The HoloFiles

Easter Eggs & Hidden Details in ‘The Acolyte’ Episode 7

By George & Josh Bate

(L-R): Koril (Margarita Levieva) and Mother Aniseya (Jodie Turner-Smith) in Lucasfilm’s THE ACOLYTE, season one, exclusively on Disney+. ©2024 Lucasfilm Ltd. & TM. All Rights Reserved.

WARNING: The following contains spoilers for The Acolyte – Episode 7

The clocks turned back in another flashback episode of The Acolyte. Titled “Choice,” the new episode features all sorts of hidden details, easter eggs, and references tying into the prequel trilogy, Legends, The Bad Batch, the High Republic novels/comics, and more. Check out 25+ easter eggs + hidden details in Star Wars: The Acolyte – Episode 7 below….

The episode utilizes the Rashomon effect, a plot device named after the classic Akira Kurosawa film. The Rashomon effect is when different characters’ subjective and often conflicting views of events are depicted. This plot device has featured in an array of films, including Gone Girl, The Usual Suspects, Witness for the Prosecution, Knives Out, and The Last Duel. It notably appeared in Star Wars: Episode VIII – The Last Jedi as Luke Skywalker and Kylo Ren had different recollections of the night the Jedi Temple burned down. 

Indara notes that Brendok was considered lifeless following “a hyperspace disaster.” The hyperspace disaster that Indara refers to is seemingly the Legacy Run disaster, the instigating incident that sparks the entirety of the stories in the High Republic publishing initiative. The hyperspace disaster is depicted in a range of High Republic stories, most notably the novel Light of the Jedi by Charles Soule (a book we highly recommend if you’re looking to dive into a Star Wars novel or haven’t read anything High Republic yet). 

Torbin says that he is sick of eating Nuna.
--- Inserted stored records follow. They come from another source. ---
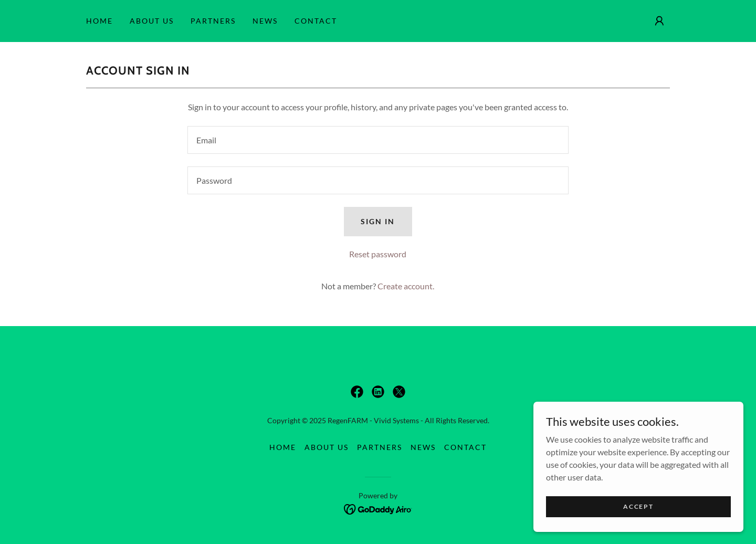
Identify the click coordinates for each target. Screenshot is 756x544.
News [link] (265, 20)
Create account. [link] (406, 286)
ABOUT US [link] (152, 20)
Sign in (377, 221)
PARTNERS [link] (213, 20)
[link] (357, 392)
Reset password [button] (377, 254)
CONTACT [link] (316, 20)
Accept (638, 513)
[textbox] (377, 140)
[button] (659, 21)
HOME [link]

This species, also referred to as swamp turkeys, first appeared in The Phantom Menace and has since been mentioned, seen, and eaten in a variety of Star Wars stories, including the shows The Clone Wars, The Bad Batch, The Mandalorian, and The Book of Boba Fett, the comics Bounty Hunters, Doctor Aphra, and Han Solo & Chewbacca, and the books Aftermath, The High Republic: A Test of Courage, Queen’s Peril, and Master & Apprentice, amongst others.

The visual of Kelnacca cooking the Nuna is very similar to the shots of Chewbacca cooking a Porg in The Last Jedi.
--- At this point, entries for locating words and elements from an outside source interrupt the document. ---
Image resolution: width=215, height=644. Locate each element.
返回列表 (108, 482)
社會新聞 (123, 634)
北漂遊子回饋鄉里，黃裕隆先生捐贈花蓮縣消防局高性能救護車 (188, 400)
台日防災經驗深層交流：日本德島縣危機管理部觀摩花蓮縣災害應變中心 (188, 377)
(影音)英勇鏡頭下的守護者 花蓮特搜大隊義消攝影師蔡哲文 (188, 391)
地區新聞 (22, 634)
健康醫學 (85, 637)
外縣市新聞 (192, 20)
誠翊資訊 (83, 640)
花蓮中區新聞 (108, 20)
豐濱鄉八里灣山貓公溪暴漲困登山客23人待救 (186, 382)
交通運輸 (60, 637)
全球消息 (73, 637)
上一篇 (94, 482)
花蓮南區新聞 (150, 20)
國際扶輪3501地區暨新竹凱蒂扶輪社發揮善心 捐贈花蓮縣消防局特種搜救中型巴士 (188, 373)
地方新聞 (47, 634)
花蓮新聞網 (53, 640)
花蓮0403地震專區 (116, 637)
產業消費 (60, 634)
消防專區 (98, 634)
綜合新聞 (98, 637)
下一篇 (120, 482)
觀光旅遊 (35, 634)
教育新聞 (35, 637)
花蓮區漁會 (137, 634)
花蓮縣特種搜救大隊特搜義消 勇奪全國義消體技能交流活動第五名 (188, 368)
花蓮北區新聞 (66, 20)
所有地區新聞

Indara says that it is unwise to insult a Wookiee’s cooking. In A New Hope, Han Solo tells C-3PO, “It’s not wise to upset a Wookiee” after Chewbacca gets frustrated during holo-chess.

Sol explains that they are “looking for a vergence” on Brendok, which is described by Indara as “a concentration of Force energy centered around a location.” The Jedi go on to explain that “a vergence could create life” like they see on the planet. A vergence was first referenced in The Phantom Menace when Qui-Gon Jinn recognized the life of Anakin Skywalker as such a vergence. The usage of the term ‘vergence’ here is critical in highlighting the similarities between the birth of Anakin and the births of Mae and Osha. All three did not have natural births, but were, rather, seemingly born of the Force, something that makes them of particular interest to the Jedi. Whether this plot point will eventually tie back to Palpatine’s statement about Darth Plagueis’ ability to create life from the Force remains unclear. Other examples of vergences in Star Wars include the Skywalker lightsaber’s first interaction with Rey in The Force Awakens and the gateway beneath the Jedi Temple on Lothal in Star Wars Rebels.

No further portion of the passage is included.